Homily for the Sixth Sunday of Easter

May 9, 2021
St. Patrick Cathedral
Fort Worth, Texas

Acts 10:25-26, 34-35, 44-48
Psalm 98:1, 2-3, 3-4
1 John 4:7-10
John 15:9-17

The readings that the Church offers us in today’s liturgy involve call and command, transparency and friendship, love and sacrifice. Our second reading is a passage from the first Epistle of John that encourages us to love one another because that unites us with God. He goes on to tell us that love consists not in any activity on our part, but in the fact that God first loves us. This love consists in the gift of His Son who brings us forgiveness of our sins. God is the primary agent in love, and we are the recipients. Jesus says, “it was not you who chose Me but I who chose you and appointed you.”

In the Gospel today, Jesus calls us to live in that love. During His instructions to the Apostles at the Last Supper, Jesus teaches how His love reflects that of the Father, and how we must continue to live in and make concrete that love. The authentic sign of this love is giving up one’s life for one’s friends. We understand what a friend is by contrasting it with a slave. The difference is not in obedience since friends listen to and follow the wishes of their friends as slaves do of their masters. But slaves do not know their masters’ intentions, motivations, or character, while friends know and understand their friends. “Slaves” would be bought and valued only by what they did or by how much they produced. “Friends” are chosen and valued for their being. Jesus hides nothing from His friends. His clarity of friendship can confuse us especially when we are steeped in the shadows of selfishness and sin.

Jesus made Himself known to His disciples through His companionship, miracles, parables, teachings, and conversation, and He chose and designated them to continue this work.  Jesus’ command to love is not a law to be thoughtlessly but compliantly observed, rather it’s an invitation to put our lives on the line for Him and in service of one another. The love that Jesus reveals may sound simple, but it is terribly hard. To love as Jesus loves always requires sacrifice. Love must cost us.

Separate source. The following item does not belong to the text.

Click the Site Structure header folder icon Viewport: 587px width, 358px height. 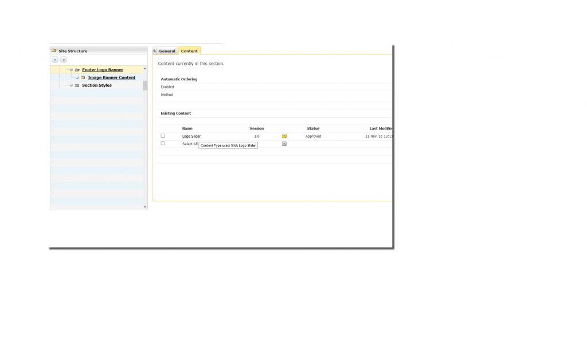tap(54, 51)
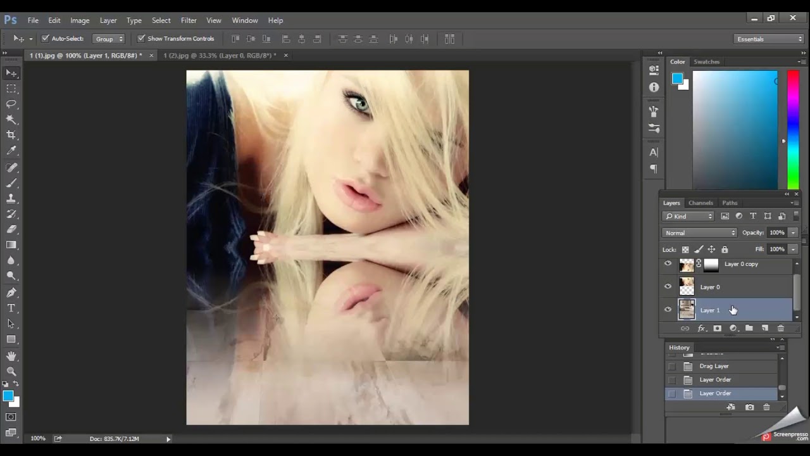Click the blue foreground color swatch
Screen dimensions: 810x456
click(x=7, y=396)
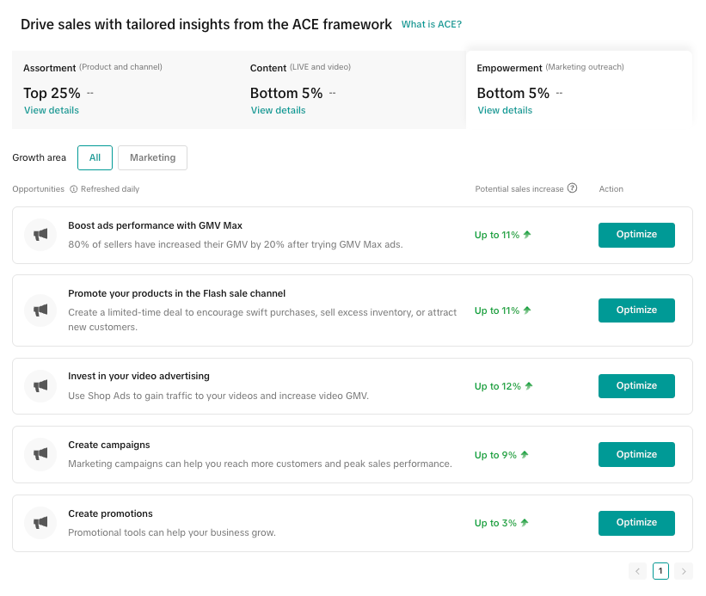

It is not the narcissism and self-indulgence that passes for “love” in our world. Nor is it the emotions of affection and attraction associated with falling in love. According to Saint Paul, it is patience and kindness that is never jealous, conceited, or resentful. It is truthful, trusting, forgiving, encouraging, and permanent. And its greatest expression is found in Christ’s Passion, in laying down one’s life for one’s friends. This love is not won, rarely discovered, and never earned, but it involves call and command, offering and reception, clarity and purpose, service and sacrifice.

Jesus commands us, His friends to trust Him as a friend and to enter the mystery of His love, and to accept the difficult and thankless task of making this love a reality in the lives of others. Why He loves us and chose us is equally a mystery. We will never fully understand the mystery of God’s love in our lives before we experience the fullness of eternal life, but we do not need to analyze His love. We are called to pray and to accept it gratefully and willingly return it to Him through other persons every day.